All points $p = (x, y, z)$ corresponding to a given $i, j, k$ in the grid are considered 'grouped'.

**Partitioning spec for Car Detection**

| Axis                           | $Z (D)$    | $Y (H)$     | $X (W)$    |
| ------------------------------ | ---------- | ----------- | ---------- |
| Range  $(D, H, W)$ 			 | $[-3, 1]$  | $[-40, 40]$ | $[0, 70.4]$|
| Voxel sizes $(v_D, v_H, v_W)$  | $0.4$      | $0.2$       | $0.2$      |
| Grid size  $(D', H', W')$      | $10$       | $400$       | $352$      |


**Partitioning spec for Pedestrian and Cyclist detection**

| Axis                           | $Z (D)$    | $Y (H)$     | $X (W)$    |
| ------------------------------ | ---------- | ----------- | ---------- |
| Range  $(D, H, W)$ 			 | $[-3, 1]$  | $[-20, 20]$ | $[0, 70.4]$|
| Voxel sizes $(v_D, v_H, v_W)$  | $0.4$      | $0.2$       | $0.2$      |
| Grid size  $(D', H', W')$      | $10$       | $200$       | $240$      |

For range $[a, b]$ and size $v$, the transform here is `(x - a) // v`, discarding `x` outside of the range `[a, b]` of course.

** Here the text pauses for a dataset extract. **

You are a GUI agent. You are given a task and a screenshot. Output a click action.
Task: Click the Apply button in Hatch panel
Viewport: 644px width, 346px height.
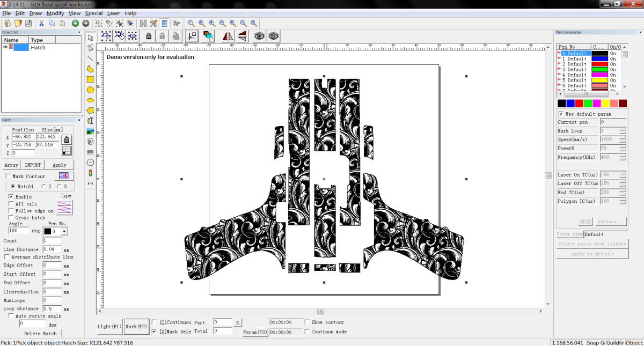(x=60, y=165)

We can define this function, $$quantize(x, a, b v) = (x - a) // v$$

In [1]:
def quantize(x, a = - 3, b = 1, v = 0.4):
    '''Given a floating value x, quantize its value within
    range [a, b] with spacing v.
    
    :param x: The value to quantize.
    :type x: float
    :param a: The left-bound of the range.
    :type a: float
    :param b: The right-bound of the range.
    :type b: float
    :param v: The size of each quantize
    :type v: float
    
    :return: The quantized index of x
    :rtype: int
    
    Examples:
    >>> quantize(x = -3.0, a = - 3, b = 1, v = 0.4)
    0
    >>> quantize(x =  1.0, a = - 3, b = 1, v = 0.4)
    9
    >>> quantize(x =  0.3, a = - 3, b = 1, v = 0.4)
    8
    '''
    return int((x - a) // v)


## Sampling

After this, for each cell that has more than $T$ points ($T = 35$ for vehicle and $T = 45$ for pedestrian), randomly sample $T$ points from that cell.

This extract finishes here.